Suddenly, Trowa sat up, and looked at Heero. Before Heero could say anything, Trowa flipped himself around and lay back down, with his head laying on Heero's lap and his feet propped up on the arm of the couch. Heero looked down at Trowa in stunned silence.  
"It's good to see you again like this, Heero."

* * *

Heero moved with a swiftness ingrained in him by training as powerful as instinct, his entire body moving like a fluid, and suddenly caught ridged as his feet landed on the floor over a meter from the couch. Trowa, suddenly without support, had fallen forward and almost fallen off the couch, and Heero watched as he slowly sat up, eyes clouded with alcohol induced confusion. Words were trying to form, but Trowa did not manage anything intelligible for several awkward minutes. But it was Heero who spoke first.  
"Absolutely not." He could see the shock in Trowa's expression, and the anticipation of the backlash of anger. He kept his voice perfectly level. "Trowa, be logical. Neither you nor I have done anything like that since..." He trailed off, looking at Trowa meaningfully. "You need to go to bed, and sleep off the alcohol."

Trowa nodded slowly, silently, and started to stand up slowly. He faltered, and Heero started to step forward to help him. Trowa caught himself, and looked up at Heero through his even, sandy brown bangs. The look said everything that Trowa couldn't say. Heero winced internally.

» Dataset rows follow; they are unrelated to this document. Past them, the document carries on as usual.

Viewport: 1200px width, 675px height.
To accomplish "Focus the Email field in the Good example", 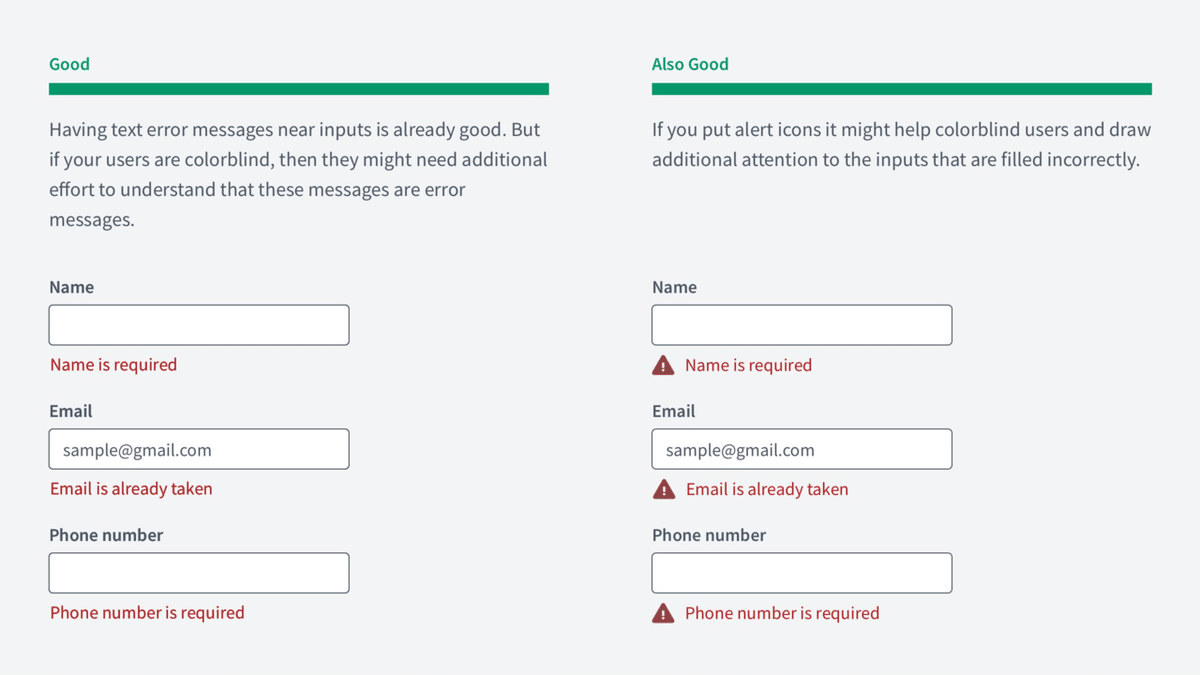I will [199, 449].
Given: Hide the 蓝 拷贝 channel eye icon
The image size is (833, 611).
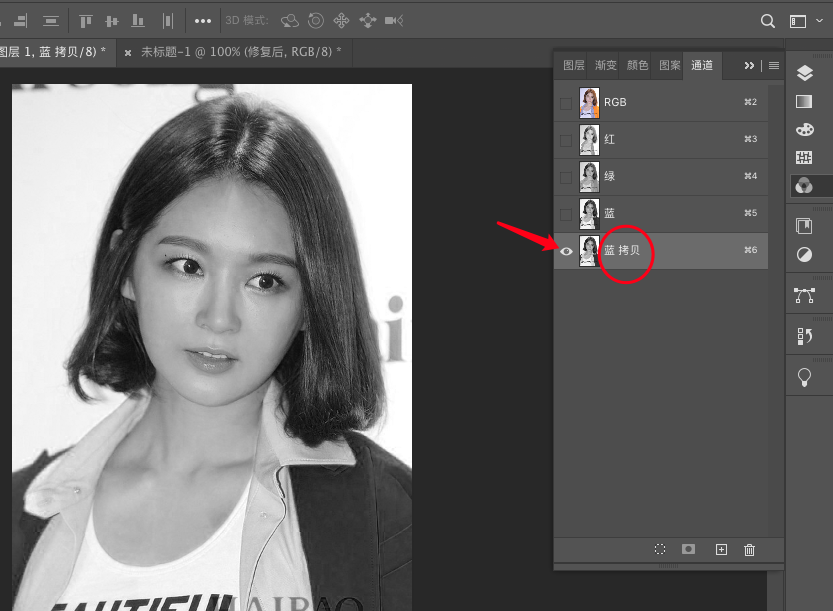Looking at the screenshot, I should (x=566, y=251).
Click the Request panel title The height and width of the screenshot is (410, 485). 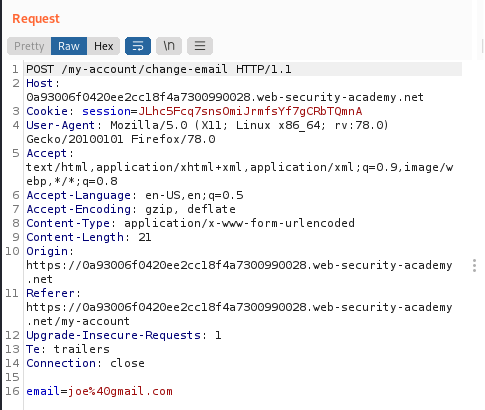point(36,19)
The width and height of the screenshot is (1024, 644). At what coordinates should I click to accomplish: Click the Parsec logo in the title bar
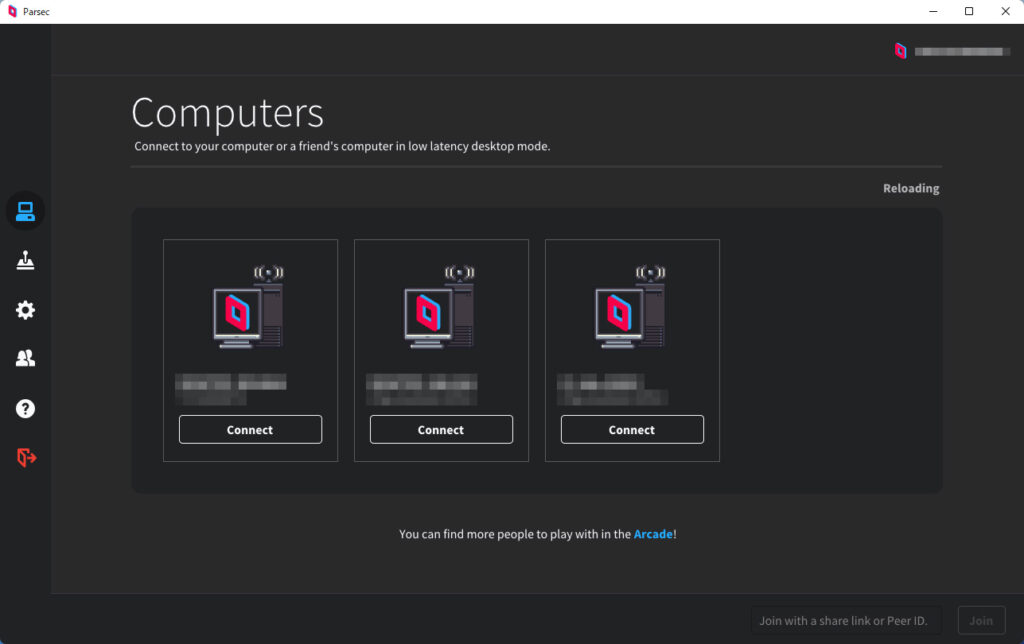(x=12, y=12)
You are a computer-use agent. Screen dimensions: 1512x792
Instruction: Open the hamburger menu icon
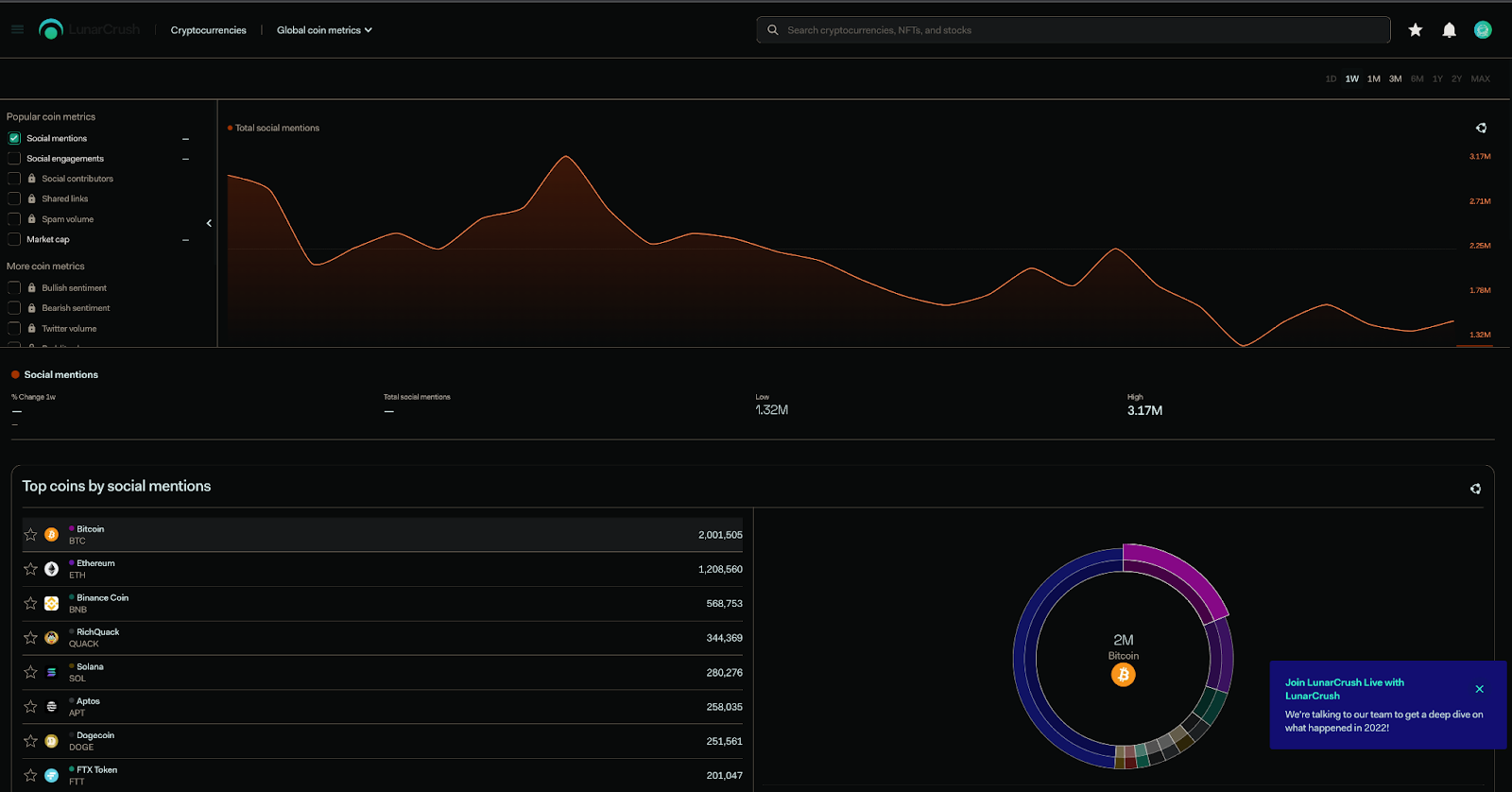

"The guest bedroom is the door off the kitchen." Trowa said slowly. "You're right; I do need to go to bed."  
Trowa left the room slowly, headed towards his bedroom. Heero stood for a moment, feeling out of place and empty inside. Maybe at least my nightmares will be of more mundane things tonight, Heero thought.

* * *

Heero had no idea how much time had passed since he had fallen asleep. Instinct woke him from dreamless darkness: there was someone in the room. His mind raced calculating his options thousands at a time, his ears tracking for the slight sound of movements and breath, but he lay still, breathing as though asleep, eyes closed. Training kicking in, letting him mimic sleep perfectly while awake, even before he was aware of the need for it. Ears searched the silence, listening still. There, behind him, off towards his feet slightly, someone was standing at the edge of the bed. There was smell, there was movement, and there was breath. Someone, male probably, just over two meters he calculated.

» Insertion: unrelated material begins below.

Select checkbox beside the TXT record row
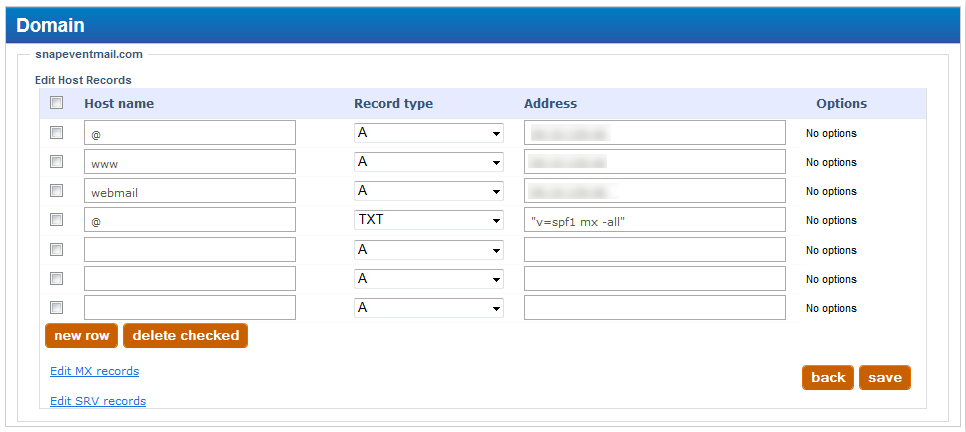Image resolution: width=966 pixels, height=432 pixels. [x=57, y=220]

He heard them move, just barely, and suddenly felt the shift of weight on the bed as someone sat on its edge. Larger than him, body wider, but graceful. His mind calculated options. He could hit them with a well-placed kick, but probably nothing more.  
He lay still, waiting.

More movement, though he could not tell exactly where the person moved to, only that they were closer. A shift in weight, air currents moved about him. And then suddenly, a hand touched his bare shoulder, long thin fingers with flesh like ice, incredible strength behind the touch, like they could crush bone with a twitch.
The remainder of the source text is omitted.